I have certainly been bitten by that, and it is not limited to cp and rcp,
either.  Another example I know that has bitten with disasterous effects
is the ln -s command.  If the destination does not exist, it puts a symlink
there.  If the destination exists and is (even if is means a symlink that
points to) a directory, it puts the new symlink in the directory named.
So doing ln -s twice with a directory target can produce two different
symlinks.  Even hard links have a problem with target directories, although
the twice issue is not relevant since you can't hard link a directory
itself (if your system is not broken, unlink pre-ptx Dynix way back in time).
On some systems the -n option gets around this on ln -s.

I'll do some tests with training / instead of /. to see if that works
for me now with 2.5.0.  It may have been a bug in an older version.  If I
get any unexpected results with 2.5.0 I'll report back with those.
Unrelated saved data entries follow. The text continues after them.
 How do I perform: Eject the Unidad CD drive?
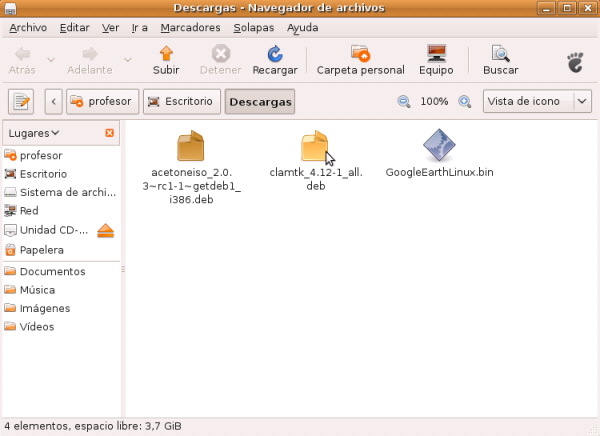tap(107, 231)
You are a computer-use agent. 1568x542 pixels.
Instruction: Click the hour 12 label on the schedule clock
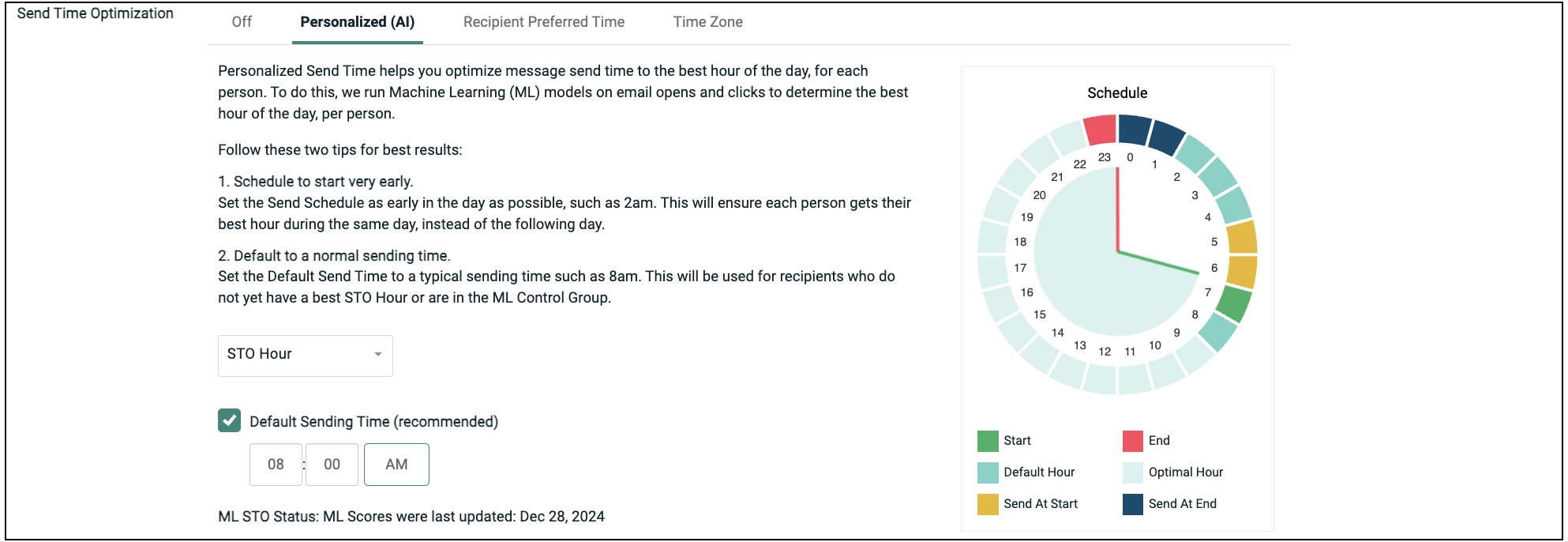point(1105,352)
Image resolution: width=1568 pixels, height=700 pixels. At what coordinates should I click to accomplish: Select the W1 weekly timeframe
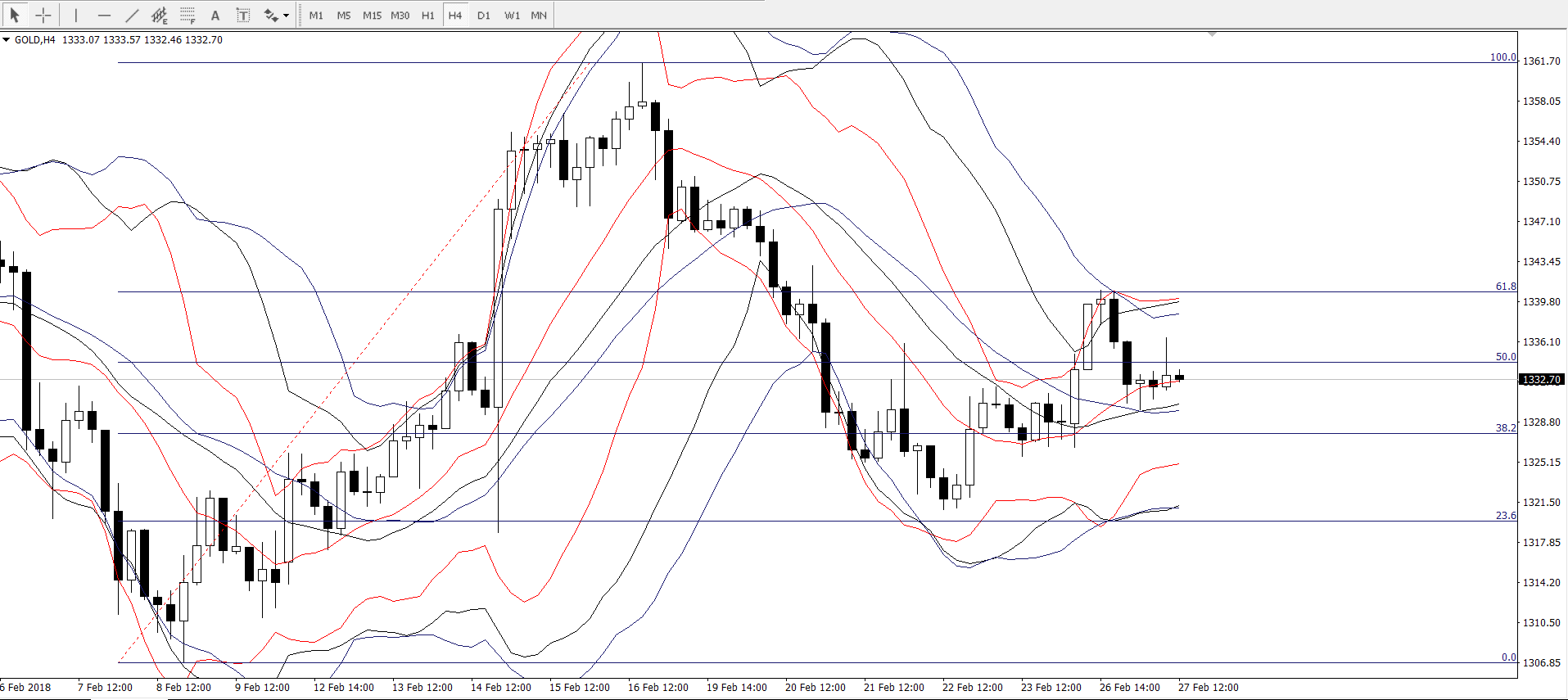[512, 15]
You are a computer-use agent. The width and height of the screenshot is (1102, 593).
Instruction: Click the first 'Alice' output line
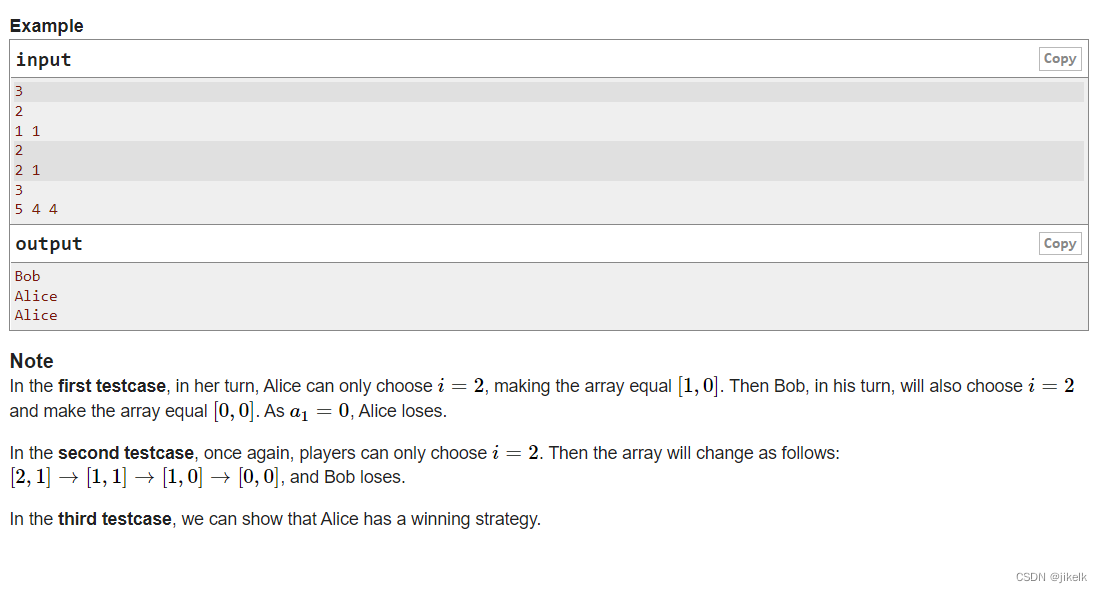tap(36, 296)
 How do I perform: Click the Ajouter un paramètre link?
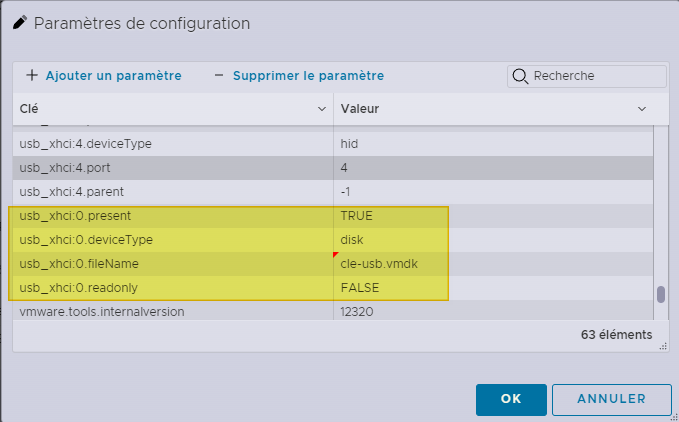tap(113, 75)
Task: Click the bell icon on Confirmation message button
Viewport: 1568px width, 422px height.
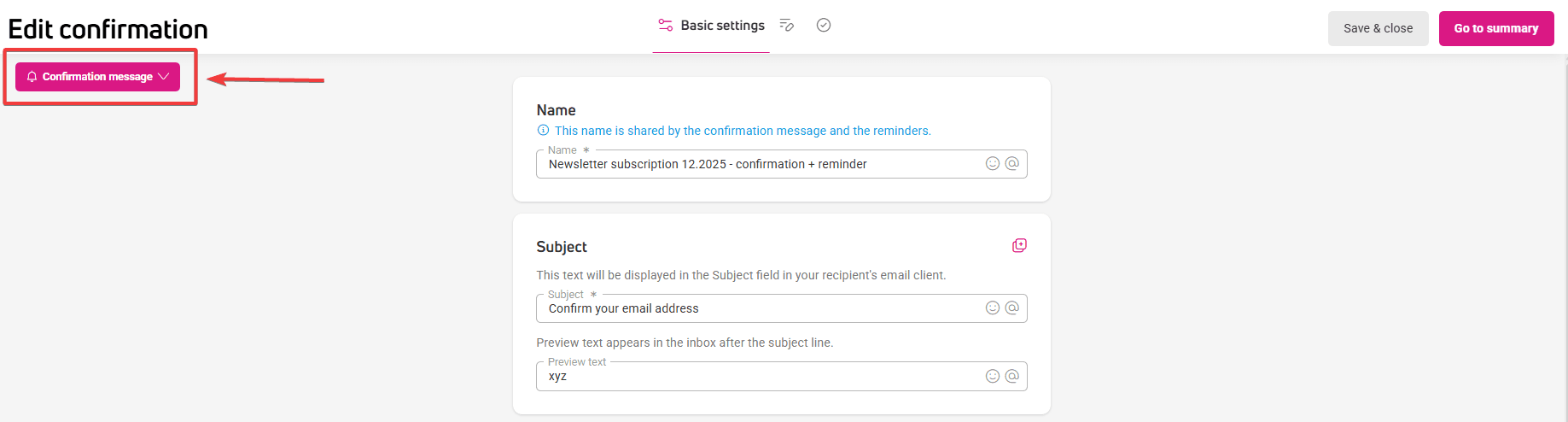Action: pos(32,77)
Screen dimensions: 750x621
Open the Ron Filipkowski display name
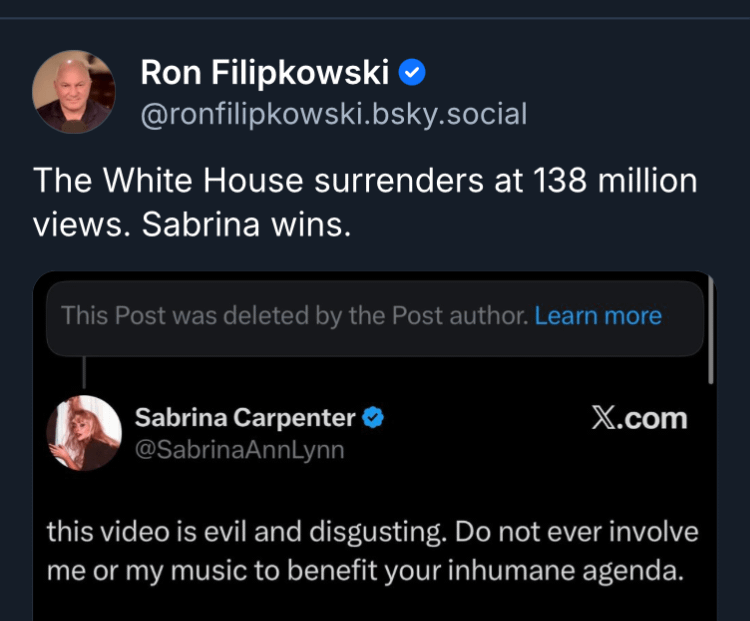pos(263,72)
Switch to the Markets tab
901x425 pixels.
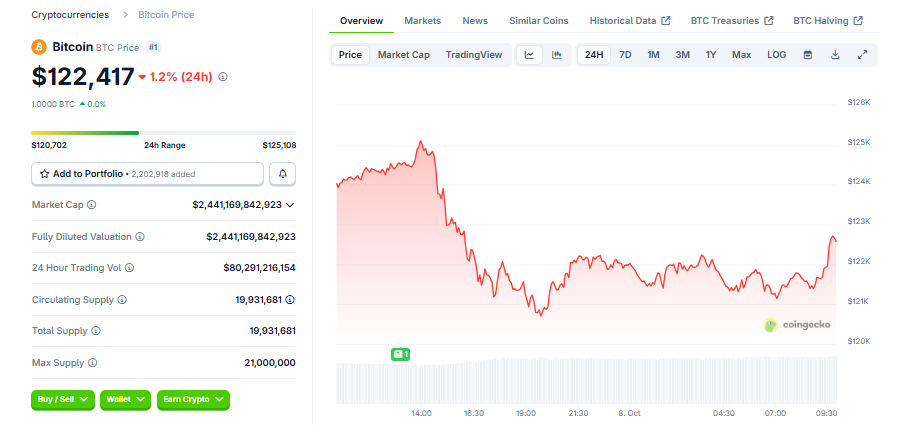click(x=422, y=21)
Consistency is a great value.

-- 
-
| Phil Howard - KA9WGN |   Dallas   | http://linuxhomepage.com/ |
| [EMAIL PROTECTED] | Texas, USA | http://phil.ipal.org/ |
-




Re: Why does one of there work and the other doesn't

2001-12-03 Thread tim . conway

rsync already has a memory-hogging issue.  Imagine having it search your 
entire directory tree, checksumming all files, storing and sending them 
all, comparing both lists looking for matching date/time/checksums to 
guess where you've moved files to.  You'd be better off to use a wrapper 
the tools you move files with, keeping a replayable log, and have your 
mirrors retrieve and replay that log, before doing the rsync.

Tim Conway
[EMAIL PROTECTED]
303.682.4917
Philips Semiconductor - Longmont TC
1880 Industrial Circle, Suite D
Longmont, CO 80501
Available via SameTime Connect within Philips, n9hmg on AIM
perl -e 'print pack(, 
19061,29556,8289,28271,29800,25970,8304,25970,27680,26721,25451,25970), 
.\n '
There are some who call me Tim?




Phil Howard [EMAIL PROTECTED]
Sent by: [EMAIL PROTECTED]
12/03/2001 09:04 AM

 
To: [EMAIL PROTECTED]
cc: (bcc: Tim Conway/LMT/SC/PHILIPS)
Subject:Re: Why does one of there work and the other doesn't
Classification: 



On Mon, Dec 03, 2001 at 12:09:16AM +1100, Martin Pool wrote:

| On 30 Nov 2001, Randy Kramer [EMAIL PROTECTED] wrote:
| 
|  I am not sure which end the 100 bytes per file applies to, and I guess
|  that is the RAM memory footprint?.  Does rsync need 100 bytes for each
|  file that might be transferred during a session (all files in the
|  specified directory(ies)), or does it need only 100 bytes as it does 
one
|  file at a time?
| 
| At the moment that is 100B for all files to be transferred in the
| whole session.  This is a big limit to scalability at the moment, and
| a goal of mine is to reduce it to at most holding file information
| from a single directory in memory.

It would still be nice to have an option to gather all files at once,
but this will be of value if it also gathers all the checksums and
syncronizes files moves that have happened on the source end by
doing the syncronization of the moved file to the new location using
the old (checksum matched) file on the destination end.  Right now
if a file gets moved from one location to another (especially in a
different directory, which is often the case with a re-organization)
things get retransferred even though most every file already exists
somewhere on the destination.

-- 
-
| Phil Howard - KA9WGN |   Dallas   | http://linuxhomepage.com/ |
| [EMAIL PROTECTED] | Texas, USA | http://phil.ipal.org/ |
-








Re: Why does one of there work and the other doesn't

2001-12-03 Thread Phil Howard

On Mon, Dec 03, 2001 at 09:55:53AM -0700, [EMAIL PROTECTED] wrote:

| rsync already has a memory-hogging issue.  Imagine having it search your 
| entire directory tree, checksumming all files, storing and sending them 
| all, comparing both lists looking for matching date/time/checksums to 
| guess where you've moved files to.  You'd be better off to use a wrapper 
| the tools you move files with, keeping a replayable log, and have your 
| mirrors retrieve and replay that log, before doing the rsync.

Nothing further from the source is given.